La torre de amarre cada vez estaba más cerca, pero el cable entre sus doloridas manos se inclinaba suavemente hacia arriba y cada vez le costaba más escalarlo. La criatura empezó a gemir suavemente, imitando al viento que soplaba entre los puntales de la torre.

Alek apretó los dientes y se impulsó los últimos metros, ignorando el dolor que sentía en sus castigados músculos. Por una vez, sentía agradecimiento a los años de crueles lecciones de esgrima de Volger.

Finalmente, tuvo al alcance de la mano uno de los puntales de metal y Alek pasó un brazo a su alrededor. Se quedó allí colgado un momento, jadeando, y luego se impulsó para subir al frío acero de la torre.

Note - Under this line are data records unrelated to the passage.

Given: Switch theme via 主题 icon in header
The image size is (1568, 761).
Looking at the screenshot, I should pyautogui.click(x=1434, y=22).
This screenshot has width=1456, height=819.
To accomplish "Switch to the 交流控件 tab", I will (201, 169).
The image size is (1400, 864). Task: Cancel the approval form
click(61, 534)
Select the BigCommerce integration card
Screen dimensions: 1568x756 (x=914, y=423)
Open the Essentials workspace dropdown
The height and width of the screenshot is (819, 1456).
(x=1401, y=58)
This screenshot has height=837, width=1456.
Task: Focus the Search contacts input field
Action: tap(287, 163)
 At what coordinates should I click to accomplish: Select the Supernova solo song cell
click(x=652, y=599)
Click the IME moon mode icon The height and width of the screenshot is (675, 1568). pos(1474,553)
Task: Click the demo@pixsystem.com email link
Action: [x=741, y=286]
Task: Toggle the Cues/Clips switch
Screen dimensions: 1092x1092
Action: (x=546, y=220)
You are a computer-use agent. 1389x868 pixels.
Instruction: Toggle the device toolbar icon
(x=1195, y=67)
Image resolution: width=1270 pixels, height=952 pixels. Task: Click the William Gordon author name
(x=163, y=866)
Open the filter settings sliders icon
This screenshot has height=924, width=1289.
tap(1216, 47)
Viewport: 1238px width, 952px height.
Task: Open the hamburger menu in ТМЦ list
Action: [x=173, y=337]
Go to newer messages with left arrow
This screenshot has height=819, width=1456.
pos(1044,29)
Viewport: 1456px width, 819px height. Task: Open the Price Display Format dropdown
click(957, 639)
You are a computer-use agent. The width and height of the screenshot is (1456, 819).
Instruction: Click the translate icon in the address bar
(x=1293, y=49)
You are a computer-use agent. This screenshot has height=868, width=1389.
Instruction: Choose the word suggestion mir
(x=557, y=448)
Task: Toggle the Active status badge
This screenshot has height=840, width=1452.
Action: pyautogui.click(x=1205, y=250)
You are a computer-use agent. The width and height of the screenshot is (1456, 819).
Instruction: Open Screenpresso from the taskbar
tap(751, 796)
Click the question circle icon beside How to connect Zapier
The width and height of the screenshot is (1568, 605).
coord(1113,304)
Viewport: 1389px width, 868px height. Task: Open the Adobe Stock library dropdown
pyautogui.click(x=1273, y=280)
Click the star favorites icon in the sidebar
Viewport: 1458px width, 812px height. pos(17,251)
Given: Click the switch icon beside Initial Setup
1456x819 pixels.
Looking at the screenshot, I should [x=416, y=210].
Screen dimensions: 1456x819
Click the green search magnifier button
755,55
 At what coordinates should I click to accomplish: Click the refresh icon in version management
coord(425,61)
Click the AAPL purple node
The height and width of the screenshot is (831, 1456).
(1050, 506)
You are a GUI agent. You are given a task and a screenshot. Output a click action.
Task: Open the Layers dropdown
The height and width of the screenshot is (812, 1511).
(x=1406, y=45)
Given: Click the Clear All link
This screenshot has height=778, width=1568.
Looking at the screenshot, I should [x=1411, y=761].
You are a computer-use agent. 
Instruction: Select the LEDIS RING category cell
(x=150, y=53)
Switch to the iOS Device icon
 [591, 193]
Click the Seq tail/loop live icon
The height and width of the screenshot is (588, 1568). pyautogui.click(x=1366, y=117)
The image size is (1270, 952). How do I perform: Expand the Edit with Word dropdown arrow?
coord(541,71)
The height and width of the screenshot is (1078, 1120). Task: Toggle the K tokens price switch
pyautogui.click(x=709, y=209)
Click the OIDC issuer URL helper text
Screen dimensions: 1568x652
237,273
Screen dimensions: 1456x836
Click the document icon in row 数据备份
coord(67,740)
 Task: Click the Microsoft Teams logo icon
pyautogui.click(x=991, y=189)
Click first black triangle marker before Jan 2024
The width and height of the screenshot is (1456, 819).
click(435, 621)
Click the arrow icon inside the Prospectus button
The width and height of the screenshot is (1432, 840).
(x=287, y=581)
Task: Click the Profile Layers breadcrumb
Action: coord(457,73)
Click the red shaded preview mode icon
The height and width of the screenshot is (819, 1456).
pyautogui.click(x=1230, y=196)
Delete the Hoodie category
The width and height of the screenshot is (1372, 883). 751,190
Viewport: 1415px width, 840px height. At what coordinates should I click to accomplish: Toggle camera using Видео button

Con dedos temblorosos desató la gruesa cuerda de su cintura y la ató al puntal. Ahora que estaba extendida desde la cabeza de la aeronave, la cuerda parecía pesar una tonelada. ¿Cómo había conseguido llevarla tan lejos?

Alek apoyó la espalda y observó cómo los demás se preparaban para cruzar, dividiendo los petates de herramientas y armas. Era extraño ver al Leviathan desde la perspectiva de frente. Hacía sentir a Alek insignificante, como una minúscula criatura a punto de ser tragada por una ballena.

Pero la oscuridad reinante tras la aeronave aún era mucho más vasta. Estaba salpicada por las hogueras de los manifestantes en la puerta del campo de aterrizaje y, tras aquellas, se apreciaban las luces de la ciudad.

—Constantinopla —dijo en voz baja.

—Mmm, Constantinopla —repitió la criatura.